Abgaben

Stadt Potsdam will Verpackungssteuer auf Oktober verschieben

Einweg-Verpackung
Die Stadt Potsdam will die Einführung der Verpackungssteuer auf Einweggeschirr um drei Monate verschieben. (Foto: © DAVID/stock.adobe.com)
50 Cent extra pro Einwegbecher? Die Wirtschaft in Potsdam reagierte verärgert. Jetzt soll die Verpackungssteuer auf Einweggeschirr in der Landeshauptstadt später kommen als vorgesehen.
Montag, 22.06.2026, 16:00 Uhr, Autor: Sarah Kleinen

Die Landeshauptstadt Potsdam will die Einführung der umstrittenen Verpackungssteuer auf Einweggeschirr um drei Monate verschieben. Nach dem Willen der Verwaltung soll die Steuer zum 1. Oktober statt wie vorgesehen zum 1. Juli in Kraft treten, wie eine Stadt-Sprecherin auf Anfrage mitteilte.
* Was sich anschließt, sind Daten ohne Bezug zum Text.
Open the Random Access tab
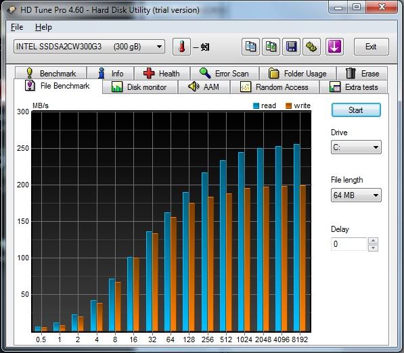(274, 87)
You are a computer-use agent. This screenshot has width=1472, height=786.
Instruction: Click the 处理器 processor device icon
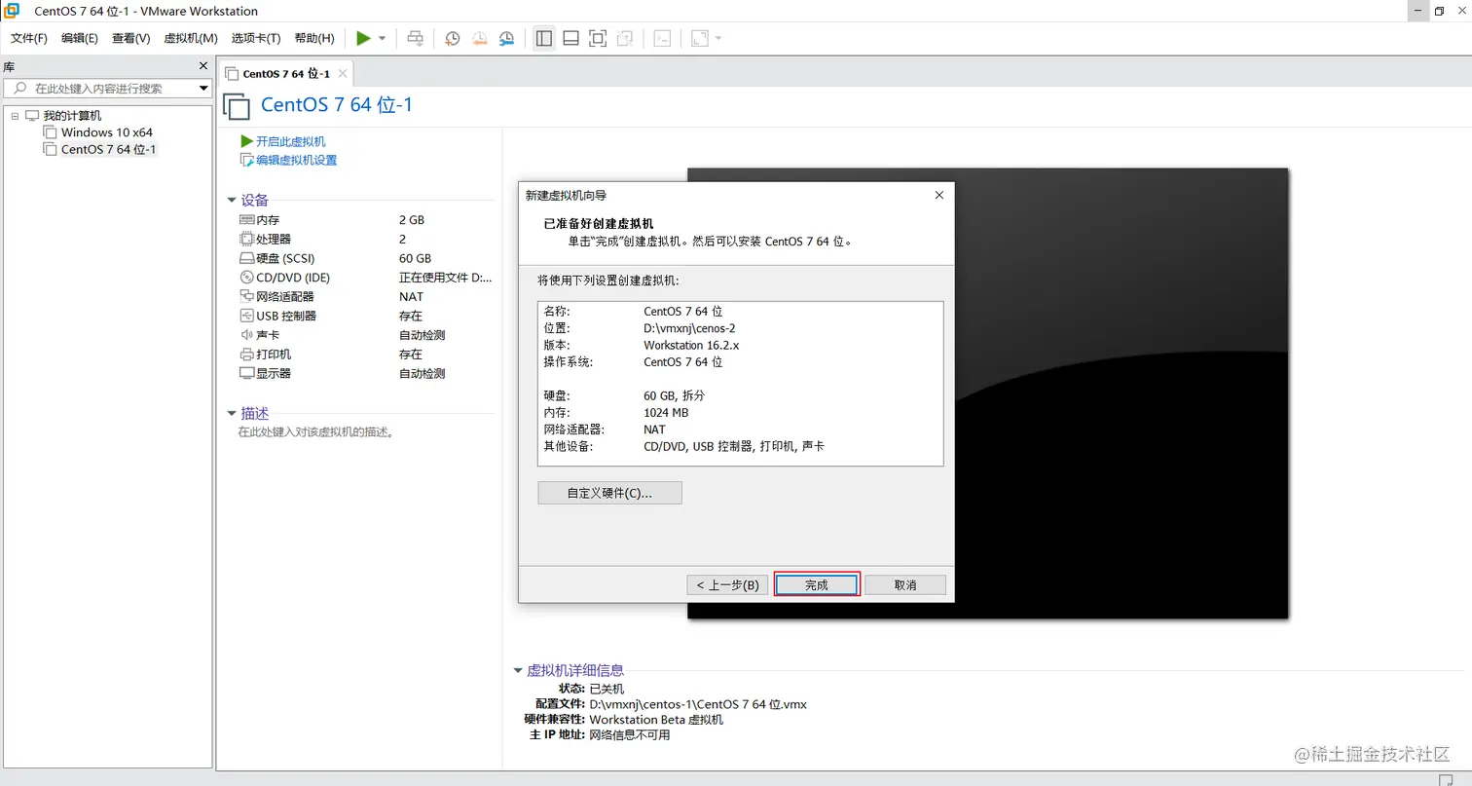click(x=246, y=239)
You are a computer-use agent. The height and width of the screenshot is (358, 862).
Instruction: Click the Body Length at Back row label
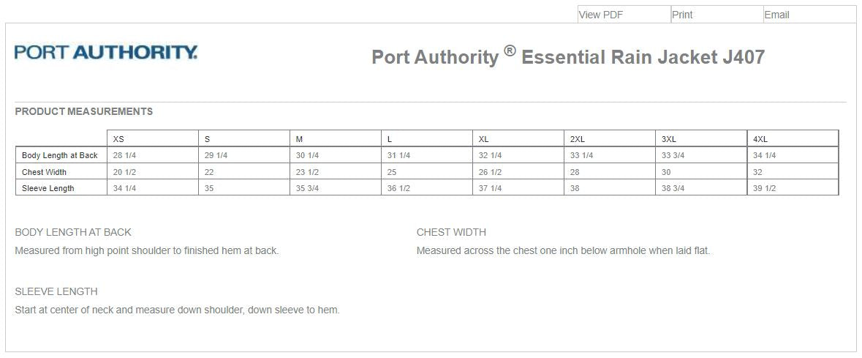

Nach Kritik aus der Wirtschaft an der kommunalen Steuer gibt es weiteren Abstimmungsbedarf. Zuvor berichteten die „Potsdamer Neuesten Nachrichten“ und die „Märkische Allgemeine Zeitung“ über die geplante Verschiebung. Die Verpackungssteuer ist ein Novum in Brandenburg und sieht unter anderem 50 Cent extra für Einwegbecher vor. 

Zahlen müssen Endverkäufer von Speisen und Getränken – also Restaurants, Imbissbuden, Eisdielen und Tankstellen. Damit richtet sich die Maßnahme direkt an Betriebe, die Speisen und Getränke für den unmittelbaren Verzehr oder zum Mitnehmen anbieten.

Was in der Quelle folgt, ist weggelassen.